Olly Wehring | 8 July 2007

Greetings from the very hot – and very beautiful – sherry region of Jerez in southern Spain. Apologies for the haphazard timing of recent blogs on just-drinks: You’ll be relieved to hear that the sunshine down here has fully recharged my batteries, and normal service has now been resumed. That’s presuming that I come through this weekend unscathed – a day’s rugby against the winemakers of the Languedoc would be a good way to go, after all, wouldn’t it?

Anyway, back to sherry. I’m in Jerez as a guest of Beam Global Spirits & Wine, who are keen to show off their Harveys sherry operations. Sherry has never been my tipple of choice, to be frank, struggling as it has done with an image of grandmother’s decanter and Christmas.

Speaking last night to Beltran Domecq, Harveys’ winemaker and master of sherry, however, I discovered that the category has other troubles to deal with, namely pricing. As Domecq showed me, the process of making sherry is not an easy one – complex, time-consuming and labour intensive, the mystery is why the fruits of his labours are widely available in the UK, for example, at around GBP7.49 (US$15.10) per bottle.

Domecq blames competitive forces, in particularly ‘Buyers’ Own Brand’ (BOB) sherry. “They (retailers) sell their BOB sherry at incredibly low prices,” he told me. “Around 38% of all the sherry consumed in the UK is BOB. The image of sherry suffers – that’s the most negative impact of this cheap pricing.” In the Netherlands and Germany, Domecq noted, the situation is equally tough.

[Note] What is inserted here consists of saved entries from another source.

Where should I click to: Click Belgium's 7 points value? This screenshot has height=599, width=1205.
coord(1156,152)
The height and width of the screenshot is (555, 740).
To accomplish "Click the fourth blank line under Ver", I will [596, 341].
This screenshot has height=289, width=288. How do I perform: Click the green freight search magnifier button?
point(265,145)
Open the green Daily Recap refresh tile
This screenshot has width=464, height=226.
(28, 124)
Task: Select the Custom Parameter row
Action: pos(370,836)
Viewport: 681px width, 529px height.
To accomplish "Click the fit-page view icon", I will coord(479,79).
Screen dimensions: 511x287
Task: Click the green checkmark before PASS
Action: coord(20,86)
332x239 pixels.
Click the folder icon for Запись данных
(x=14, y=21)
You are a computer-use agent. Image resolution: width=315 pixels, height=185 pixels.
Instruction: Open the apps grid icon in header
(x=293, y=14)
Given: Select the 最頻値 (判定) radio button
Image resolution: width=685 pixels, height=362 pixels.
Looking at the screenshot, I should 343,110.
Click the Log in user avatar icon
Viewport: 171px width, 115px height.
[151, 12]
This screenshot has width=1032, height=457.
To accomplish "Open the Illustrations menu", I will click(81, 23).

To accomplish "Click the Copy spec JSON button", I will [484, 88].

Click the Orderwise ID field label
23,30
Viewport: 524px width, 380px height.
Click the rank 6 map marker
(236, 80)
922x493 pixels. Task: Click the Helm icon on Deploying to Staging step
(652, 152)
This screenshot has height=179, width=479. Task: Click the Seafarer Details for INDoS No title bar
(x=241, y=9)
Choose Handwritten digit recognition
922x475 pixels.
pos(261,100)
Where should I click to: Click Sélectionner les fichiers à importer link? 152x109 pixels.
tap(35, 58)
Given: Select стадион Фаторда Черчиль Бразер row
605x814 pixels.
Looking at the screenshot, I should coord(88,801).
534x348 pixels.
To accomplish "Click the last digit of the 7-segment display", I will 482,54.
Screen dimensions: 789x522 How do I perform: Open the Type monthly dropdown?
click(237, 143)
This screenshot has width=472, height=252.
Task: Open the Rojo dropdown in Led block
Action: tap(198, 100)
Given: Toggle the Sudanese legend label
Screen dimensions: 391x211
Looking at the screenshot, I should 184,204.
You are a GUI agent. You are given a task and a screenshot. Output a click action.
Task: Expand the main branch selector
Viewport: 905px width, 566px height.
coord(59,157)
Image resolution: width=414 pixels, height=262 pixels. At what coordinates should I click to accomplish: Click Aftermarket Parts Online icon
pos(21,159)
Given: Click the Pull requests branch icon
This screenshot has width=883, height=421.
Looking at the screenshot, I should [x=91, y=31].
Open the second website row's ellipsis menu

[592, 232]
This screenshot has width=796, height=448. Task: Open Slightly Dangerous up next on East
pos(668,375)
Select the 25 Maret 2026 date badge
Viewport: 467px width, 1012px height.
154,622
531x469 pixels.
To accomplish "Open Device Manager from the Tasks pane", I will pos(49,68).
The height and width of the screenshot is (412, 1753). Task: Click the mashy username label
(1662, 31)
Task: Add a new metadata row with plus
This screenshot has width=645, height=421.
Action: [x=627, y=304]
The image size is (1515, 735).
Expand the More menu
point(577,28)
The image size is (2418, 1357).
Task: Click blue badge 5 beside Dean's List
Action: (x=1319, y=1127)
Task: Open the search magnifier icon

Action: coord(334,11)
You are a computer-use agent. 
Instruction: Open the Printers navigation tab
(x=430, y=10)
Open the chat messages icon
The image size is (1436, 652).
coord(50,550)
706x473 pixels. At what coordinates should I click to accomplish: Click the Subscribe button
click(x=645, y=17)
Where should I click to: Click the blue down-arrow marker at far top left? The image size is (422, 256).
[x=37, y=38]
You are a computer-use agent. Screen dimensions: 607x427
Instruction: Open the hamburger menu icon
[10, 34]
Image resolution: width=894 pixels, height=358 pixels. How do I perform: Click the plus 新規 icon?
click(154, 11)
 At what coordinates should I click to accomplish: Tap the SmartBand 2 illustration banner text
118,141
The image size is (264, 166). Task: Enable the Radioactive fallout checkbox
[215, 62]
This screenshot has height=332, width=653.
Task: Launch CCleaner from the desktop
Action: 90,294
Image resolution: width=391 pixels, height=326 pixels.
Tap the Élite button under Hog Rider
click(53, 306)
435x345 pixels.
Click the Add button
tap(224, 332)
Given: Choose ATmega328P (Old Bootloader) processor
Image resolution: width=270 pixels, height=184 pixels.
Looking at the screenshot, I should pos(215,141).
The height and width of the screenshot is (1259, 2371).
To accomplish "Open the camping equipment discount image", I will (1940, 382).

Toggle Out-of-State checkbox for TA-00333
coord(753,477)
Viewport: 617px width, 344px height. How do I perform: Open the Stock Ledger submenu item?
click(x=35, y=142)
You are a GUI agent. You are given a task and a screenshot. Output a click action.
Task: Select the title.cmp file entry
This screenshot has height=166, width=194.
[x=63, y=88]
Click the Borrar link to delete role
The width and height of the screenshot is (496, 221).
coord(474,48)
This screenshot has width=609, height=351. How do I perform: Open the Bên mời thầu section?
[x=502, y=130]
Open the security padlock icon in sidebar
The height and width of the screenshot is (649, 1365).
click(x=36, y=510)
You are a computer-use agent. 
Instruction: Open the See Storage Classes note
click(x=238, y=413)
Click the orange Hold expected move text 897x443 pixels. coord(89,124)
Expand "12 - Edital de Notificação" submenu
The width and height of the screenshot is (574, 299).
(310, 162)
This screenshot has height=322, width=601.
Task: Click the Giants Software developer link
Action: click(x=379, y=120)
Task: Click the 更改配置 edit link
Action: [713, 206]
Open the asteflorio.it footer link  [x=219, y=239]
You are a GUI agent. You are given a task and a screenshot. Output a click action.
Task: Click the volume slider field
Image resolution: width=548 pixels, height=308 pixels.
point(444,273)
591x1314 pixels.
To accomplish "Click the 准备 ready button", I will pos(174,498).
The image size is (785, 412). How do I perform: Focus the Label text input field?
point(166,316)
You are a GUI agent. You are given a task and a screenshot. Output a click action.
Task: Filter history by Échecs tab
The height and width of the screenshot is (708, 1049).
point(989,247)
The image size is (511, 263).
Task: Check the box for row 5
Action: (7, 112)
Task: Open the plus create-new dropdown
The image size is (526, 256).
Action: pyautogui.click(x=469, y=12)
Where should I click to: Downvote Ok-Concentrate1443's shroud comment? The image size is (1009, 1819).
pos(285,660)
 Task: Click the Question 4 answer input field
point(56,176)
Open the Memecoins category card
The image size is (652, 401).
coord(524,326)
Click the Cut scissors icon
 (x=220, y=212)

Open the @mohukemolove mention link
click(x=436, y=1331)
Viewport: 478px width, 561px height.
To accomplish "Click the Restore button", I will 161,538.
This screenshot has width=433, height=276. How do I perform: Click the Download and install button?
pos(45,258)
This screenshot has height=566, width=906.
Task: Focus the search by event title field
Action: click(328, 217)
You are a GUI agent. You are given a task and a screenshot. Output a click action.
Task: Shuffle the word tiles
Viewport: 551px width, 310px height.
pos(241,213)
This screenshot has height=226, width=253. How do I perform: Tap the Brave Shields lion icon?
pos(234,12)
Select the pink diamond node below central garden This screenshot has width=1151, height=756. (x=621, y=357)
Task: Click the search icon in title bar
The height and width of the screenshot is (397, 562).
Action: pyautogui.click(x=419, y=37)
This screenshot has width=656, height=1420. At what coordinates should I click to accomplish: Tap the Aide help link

So, how to turn this all around? “We’re trying to change the concept of how people should drink sherry- for example, over ice. We’re also trying to ‘de-seasonalise’ the category. People need to be educated as to what sherry wine is. Once they understand what goes into making the product, they will be prepared to spend more.”

I for one wish Domecq and, indeed, the whole sherry industry the best of luck with their future efforts. A region as delightful as this deserves as much success as its work warrants.

And who knows, maybe even I might start drinking it outside of Christmas Eve.